Effective safety management as described in Annex 19 requires that information is systematically collected, analysed and monitored to identify risks and measure progress against outcomes. Data is pivotal in this process. As a result the desire to identify useful and relevant data sources is becoming increasingly important. To be positioned to make decisions based on intelligence, we need to expand the existing knowledge spectrum and enrich the current evidence base. Inevitably, to assemble an integrated total system picture we will need to look beyond the conventional compliance and occurrence reporting data, and include broad type of information alongside expert judgement.
To enable development of a total risk picture, the breadth of data needs to encompass both hard data, such as accident reports and compliance data, and softer cultural and organisational indicators. Such elements may include: organisation health checks, resource and staffing levels, compliance and complexity of the aviation system and SMS maturity.
This turns towards data acquisition and information gathering is facilitated and expedited by current technology. The increase in computing power and the widespread use of the internet promote sharing, exchange and visualisation of information and data in a rapid straightforward manner.
Whilst advances in information technology can have catalytic effects in enhancing data, there is a danger of cultivating a data farming culture, utilising data that is convenient as opposed to being important or relevant. Regulators should carefully govern the use of data to match the scope and the nature of their role. They should tailor their data feeds according to the size, maturity, and complexity of the aviation industry they regulate. It is unlikely that a small Aviation Authority would have the same requirements in terms of data volume, granularity, resource, capacity or IT system sophistication as a large Aviation Authority across different organisations and industry
Irrespective of the regulatory scope, the challenges in handling the volume and diversity of data still remain. We need to be best prepared and equipped – both in terms of technical expertise and technological means – to store, filter, clean and generally manage and process the gathered information. Failure to recognise and address the limitations and the idiosyncrasies of the collected data will result in flawed analysis outputs, and consequently to misleading conclusions.
As considerable quantities of data are becoming accessible, the risk of inadequate data management compromising the delivery of the required outcomes is also growing.
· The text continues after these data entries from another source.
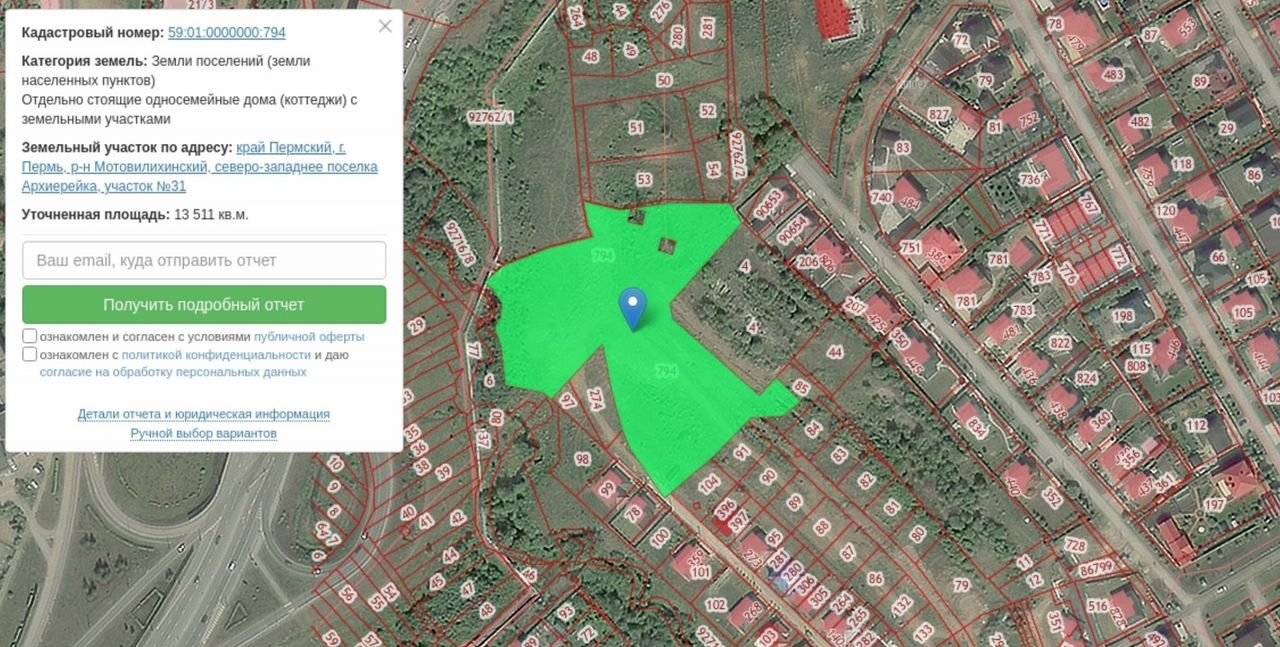Select parcel 482 on the map

click(x=1139, y=122)

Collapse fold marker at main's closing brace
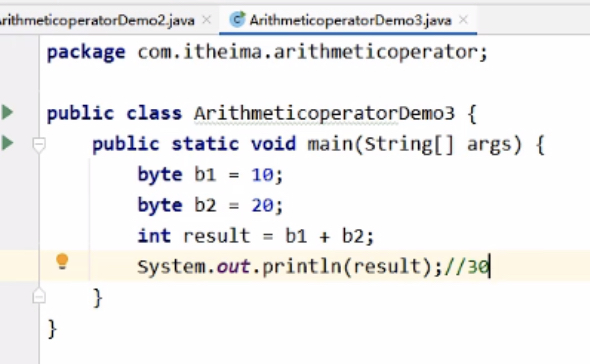point(39,296)
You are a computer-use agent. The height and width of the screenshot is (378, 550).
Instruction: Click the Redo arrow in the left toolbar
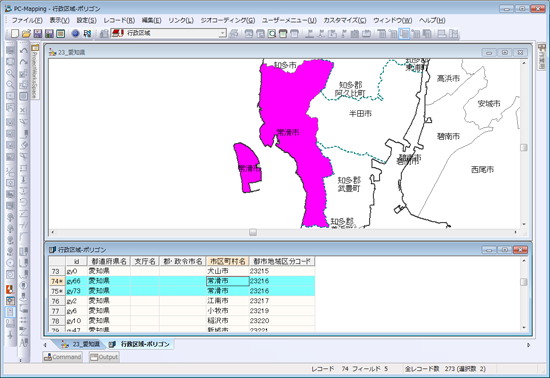24,62
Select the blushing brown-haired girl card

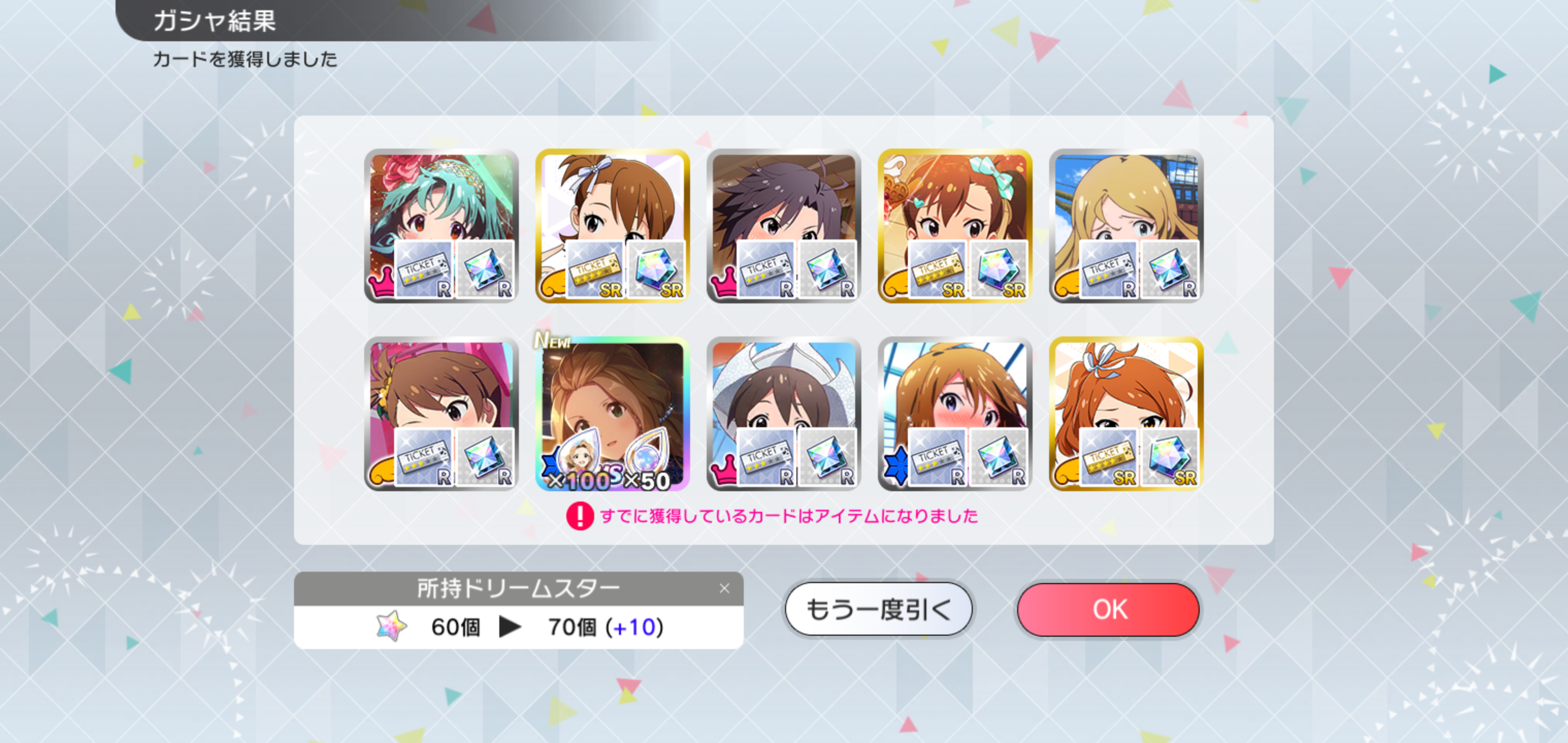click(x=954, y=413)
The key to success is to identify and account for the different data attributes when designing flexible processes and tools to administer the data streams.
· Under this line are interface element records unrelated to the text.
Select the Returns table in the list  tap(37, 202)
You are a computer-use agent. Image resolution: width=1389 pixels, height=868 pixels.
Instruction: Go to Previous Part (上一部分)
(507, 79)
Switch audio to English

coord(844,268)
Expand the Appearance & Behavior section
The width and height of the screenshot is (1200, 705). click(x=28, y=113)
A consistent systematic data management approach is required involving categorisation, harmonisation and consolidation of multiple data sources onto a common platform. This enables reliable processing, analysis and monitoring. Analysts then have access to a wide range of data where they can aggregate, compare and calculate metrics to measure and track safety performance. Safety and key performance (leading and lagging) indicators are good examples of analysed data. They can be used as monitoring metrics to measure effectiveness of actions and, when considered in combination with other indicators, can provide a broader and more comprehensive picture.
It is important that performance indicators and other outputs of data analysis are combined with expert judgement to generate compelling evidence. The subject matter experts, using their expertise and field experience, are in a position to verify and complement the outputs derived from data analysis. Such a process results in developing thorough, balanced views on issues that matter, ultimately creating pictures of intelligence which become the basis of useful conclusions and informed decisions. When these elements are combined they set the foundations for a proactive approach in managing risk and a performance based, data-driven regulatory system.
Data is a key enabler of Risk Based Surveillance (RBS). Aviation Authorities aspiring to embark on RBS should establish data management approaches suitable to their needs and regulatory ambitions.